The objective of this work is to enhance the performance of quadrupole resonance (QR) detection systems that use thin-film high-temperature superconducting (HTS) resonators. QR systems detect and discriminate specific nitrogen compounds using a search coil similar to those found in metal detectors.
The proposed project builds upon a significant research effort sponsored by DuPont to develop HTS QR probes. It is anticipated that the next generation of commercial QR explosive detection systems will employ HTS QR probes in lieu of normal metal coils to enhance detection performance. The proposed research has applications beyond explosives detection as QR spectroscopy is an emerging technology for the non-destruction evaluation (NDE) of materials and the characterization of the structure and biological activity of pharmaceuticals. Experience gained in the utilization of thin-film HTS probes in QR spectroscopy is also expected to guide the development of HTS probes for nuclear magnetic resonance spectroscopy.

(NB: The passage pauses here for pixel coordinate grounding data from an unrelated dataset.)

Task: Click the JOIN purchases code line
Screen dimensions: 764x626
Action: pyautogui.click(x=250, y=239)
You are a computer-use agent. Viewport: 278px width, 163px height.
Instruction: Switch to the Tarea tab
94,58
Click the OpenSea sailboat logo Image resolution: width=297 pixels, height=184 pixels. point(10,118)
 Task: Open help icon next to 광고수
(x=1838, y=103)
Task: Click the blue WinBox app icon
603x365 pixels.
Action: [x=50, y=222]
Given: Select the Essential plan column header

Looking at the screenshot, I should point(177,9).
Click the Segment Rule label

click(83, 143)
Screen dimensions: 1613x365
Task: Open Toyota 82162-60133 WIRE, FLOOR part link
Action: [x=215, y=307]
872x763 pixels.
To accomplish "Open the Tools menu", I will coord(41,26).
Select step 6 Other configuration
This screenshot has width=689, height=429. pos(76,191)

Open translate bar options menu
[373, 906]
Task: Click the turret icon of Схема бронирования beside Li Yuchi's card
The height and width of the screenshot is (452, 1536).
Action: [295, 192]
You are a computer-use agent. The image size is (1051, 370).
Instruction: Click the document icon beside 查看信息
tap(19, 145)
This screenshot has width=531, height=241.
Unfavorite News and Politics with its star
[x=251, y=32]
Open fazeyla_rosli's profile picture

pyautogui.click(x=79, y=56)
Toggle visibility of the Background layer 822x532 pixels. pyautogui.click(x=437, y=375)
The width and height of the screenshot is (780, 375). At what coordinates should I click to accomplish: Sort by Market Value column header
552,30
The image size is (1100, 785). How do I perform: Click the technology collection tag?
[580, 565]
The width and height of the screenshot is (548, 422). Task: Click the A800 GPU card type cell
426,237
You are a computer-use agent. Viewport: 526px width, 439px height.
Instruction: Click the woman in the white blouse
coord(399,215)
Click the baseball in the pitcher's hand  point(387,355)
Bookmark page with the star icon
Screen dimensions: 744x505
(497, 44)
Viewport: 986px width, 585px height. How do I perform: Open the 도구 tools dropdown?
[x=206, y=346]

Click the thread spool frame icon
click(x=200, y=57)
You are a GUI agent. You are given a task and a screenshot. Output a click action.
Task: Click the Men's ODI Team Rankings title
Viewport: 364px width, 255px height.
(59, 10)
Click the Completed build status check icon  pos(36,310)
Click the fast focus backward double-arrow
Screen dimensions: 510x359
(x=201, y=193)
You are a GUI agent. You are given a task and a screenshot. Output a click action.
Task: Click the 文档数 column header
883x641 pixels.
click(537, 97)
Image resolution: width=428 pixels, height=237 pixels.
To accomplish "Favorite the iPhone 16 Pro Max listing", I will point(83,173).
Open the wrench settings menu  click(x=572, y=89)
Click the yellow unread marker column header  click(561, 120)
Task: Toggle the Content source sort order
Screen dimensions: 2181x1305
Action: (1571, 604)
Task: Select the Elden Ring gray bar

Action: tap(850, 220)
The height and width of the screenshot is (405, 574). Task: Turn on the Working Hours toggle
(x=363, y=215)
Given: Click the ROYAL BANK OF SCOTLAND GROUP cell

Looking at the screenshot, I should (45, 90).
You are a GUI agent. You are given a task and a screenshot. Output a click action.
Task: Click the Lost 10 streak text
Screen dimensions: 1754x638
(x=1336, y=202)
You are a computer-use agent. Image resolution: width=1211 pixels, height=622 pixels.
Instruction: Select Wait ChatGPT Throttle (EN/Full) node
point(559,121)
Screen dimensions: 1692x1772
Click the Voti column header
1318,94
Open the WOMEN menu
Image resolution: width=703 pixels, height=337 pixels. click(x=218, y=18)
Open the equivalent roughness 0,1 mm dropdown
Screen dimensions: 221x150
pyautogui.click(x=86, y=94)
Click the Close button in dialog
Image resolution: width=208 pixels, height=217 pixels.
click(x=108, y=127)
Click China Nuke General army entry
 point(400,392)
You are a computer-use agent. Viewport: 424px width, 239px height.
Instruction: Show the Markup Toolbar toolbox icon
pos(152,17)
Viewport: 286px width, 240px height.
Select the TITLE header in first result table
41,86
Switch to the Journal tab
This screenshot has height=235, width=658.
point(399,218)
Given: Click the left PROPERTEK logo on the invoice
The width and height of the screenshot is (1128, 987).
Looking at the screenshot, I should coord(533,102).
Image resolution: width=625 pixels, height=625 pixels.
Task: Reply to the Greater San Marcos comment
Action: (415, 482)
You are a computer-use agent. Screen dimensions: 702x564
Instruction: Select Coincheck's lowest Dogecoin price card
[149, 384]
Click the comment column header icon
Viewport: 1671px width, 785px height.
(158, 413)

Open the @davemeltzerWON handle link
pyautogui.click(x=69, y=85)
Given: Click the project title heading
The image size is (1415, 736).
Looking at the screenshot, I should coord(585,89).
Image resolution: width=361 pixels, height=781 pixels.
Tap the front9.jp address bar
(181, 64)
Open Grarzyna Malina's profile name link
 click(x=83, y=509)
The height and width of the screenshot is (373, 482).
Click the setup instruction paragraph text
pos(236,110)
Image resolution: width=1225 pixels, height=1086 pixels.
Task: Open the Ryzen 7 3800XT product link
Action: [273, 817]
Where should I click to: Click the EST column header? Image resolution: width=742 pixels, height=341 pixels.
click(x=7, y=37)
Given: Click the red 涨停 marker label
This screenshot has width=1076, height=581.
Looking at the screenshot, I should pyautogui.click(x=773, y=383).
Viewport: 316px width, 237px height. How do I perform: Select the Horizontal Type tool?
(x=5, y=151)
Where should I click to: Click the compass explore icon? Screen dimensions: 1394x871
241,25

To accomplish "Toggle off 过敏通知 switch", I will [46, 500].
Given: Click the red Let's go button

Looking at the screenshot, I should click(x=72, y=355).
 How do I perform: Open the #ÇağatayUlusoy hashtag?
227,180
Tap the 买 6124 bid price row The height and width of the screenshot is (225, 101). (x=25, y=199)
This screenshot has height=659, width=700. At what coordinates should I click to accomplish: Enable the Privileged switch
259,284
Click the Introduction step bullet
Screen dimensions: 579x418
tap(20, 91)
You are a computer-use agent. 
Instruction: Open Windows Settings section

The PI has an initiated a research project with a bioengineering faculty member with expertise in magnetic resonance imaging (MRI) to investigate the potential for a QR medical imaging system.
The PI is an adjunct faculty member in the Department of Bioengineering at the University Park Campus of Penn State, and has developed undergraduate and graduate courses in magnetic resonance engineering that are cross listed between the electrical engineering and bioengineering programs.